Mentioned in SAL (#wikimedia-cloud) [2025-05-20T14:57:45Z] <andrewbogott> resetting eqiad1 rabbitmq in an attempt to resolve T394790

Rabbitmq rebuild did not seem to change anything.

A newly-created VM with attached volume seems to migrate fine. So this issue is specific to these particular VMs or volumes.

The volumes are:

linkwatcher coibot_xlinkbot_data eb45532f-e029-40fa-84b9-ce10357329db
linkwatcher linkwatcher_data e8296fd6-1a29-4e11-ac3e-4b0104a36804
trove trove-1ca5abab-f6f3-4f4a-b397-1d53df361267 c6c88ead-996b-4f91-9444-fc6964958337
toolsbeta toolsbeta-nfs 648504db-18c2-4cee-b731-567dcb4dadf6

In the 'volumes' table in the cinder database I see quite a few volumes with

host: cloudcontrol1005@rbd#RBD

After

update volumes set host='cloudcontrol1007@rbd#RBD' where id='eb45532f-e029-40fa-84b9-ce10357329db';

the coibot-2 volume is behaving more reasonably.

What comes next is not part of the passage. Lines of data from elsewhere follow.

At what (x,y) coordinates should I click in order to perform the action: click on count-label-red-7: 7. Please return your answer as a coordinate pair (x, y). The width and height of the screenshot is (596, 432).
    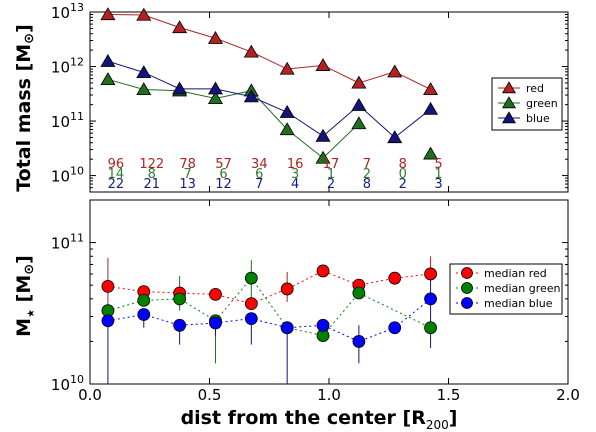
    Looking at the image, I should click on (367, 164).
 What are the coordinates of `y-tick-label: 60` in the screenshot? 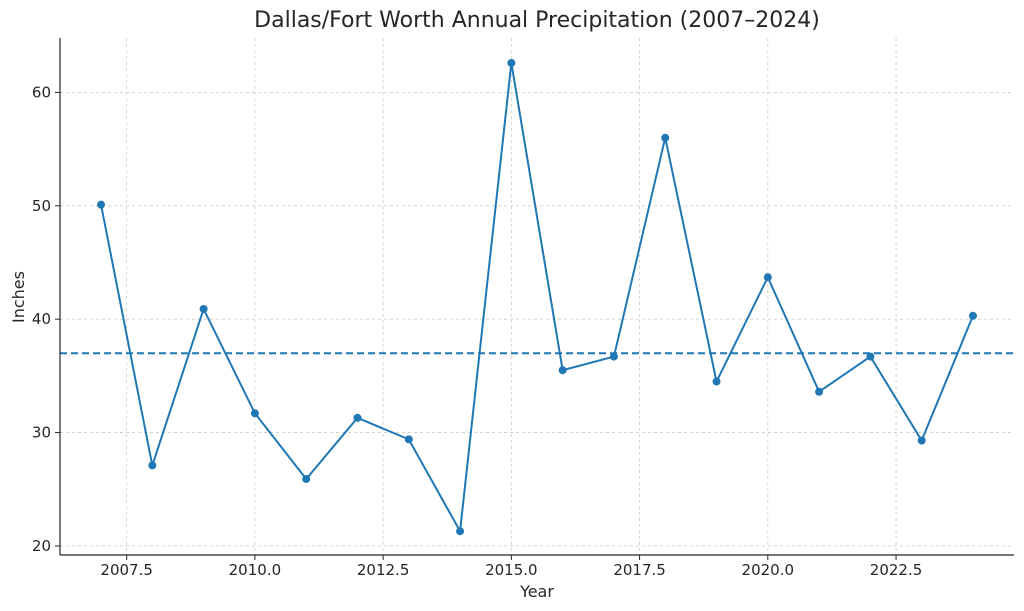 It's located at (42, 92).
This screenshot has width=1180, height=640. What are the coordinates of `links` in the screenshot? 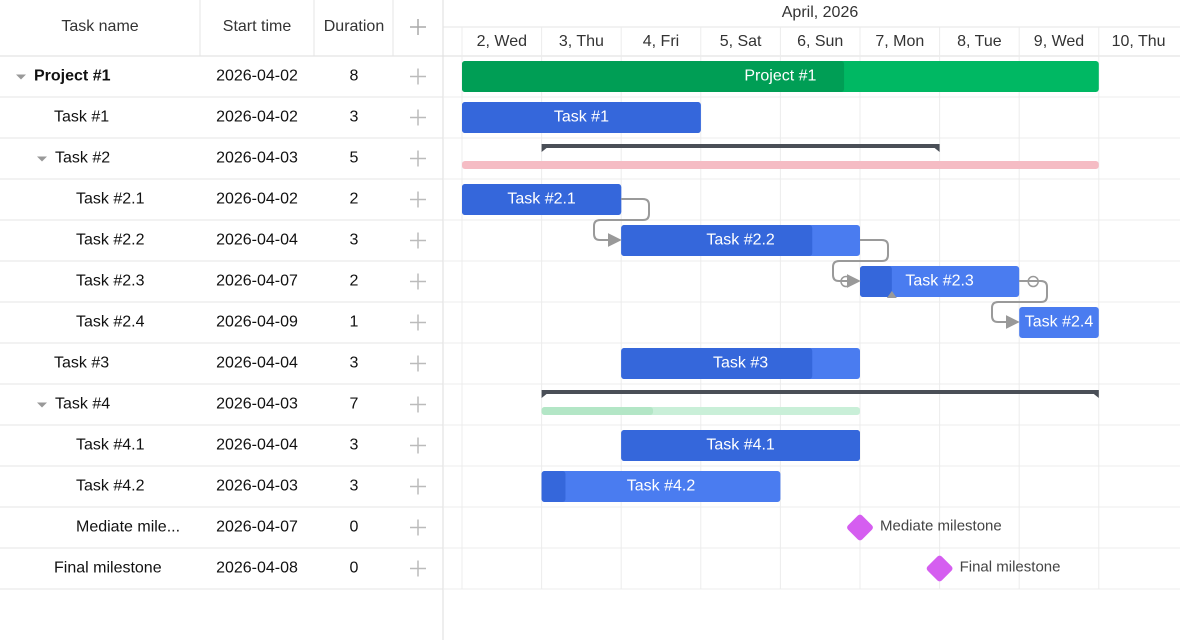 It's located at (820, 264).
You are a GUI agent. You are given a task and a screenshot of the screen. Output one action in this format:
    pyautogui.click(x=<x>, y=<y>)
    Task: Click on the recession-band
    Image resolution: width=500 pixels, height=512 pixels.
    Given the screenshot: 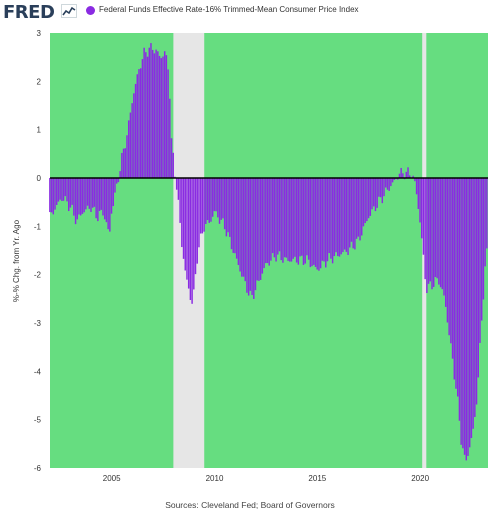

mysql:root@localhost [cinder]> update volumes set host='cloudcontrol1007@rbd#RBD' where host='cloudcontrol1005@rbd#RBD';  
Query OK, 1916 rows affected (0.069 sec)
Rows matched: 1916  Changed: 1916  Warnings: 0

...and just like that, everything is working and the remaining cloudvirts drained without trouble.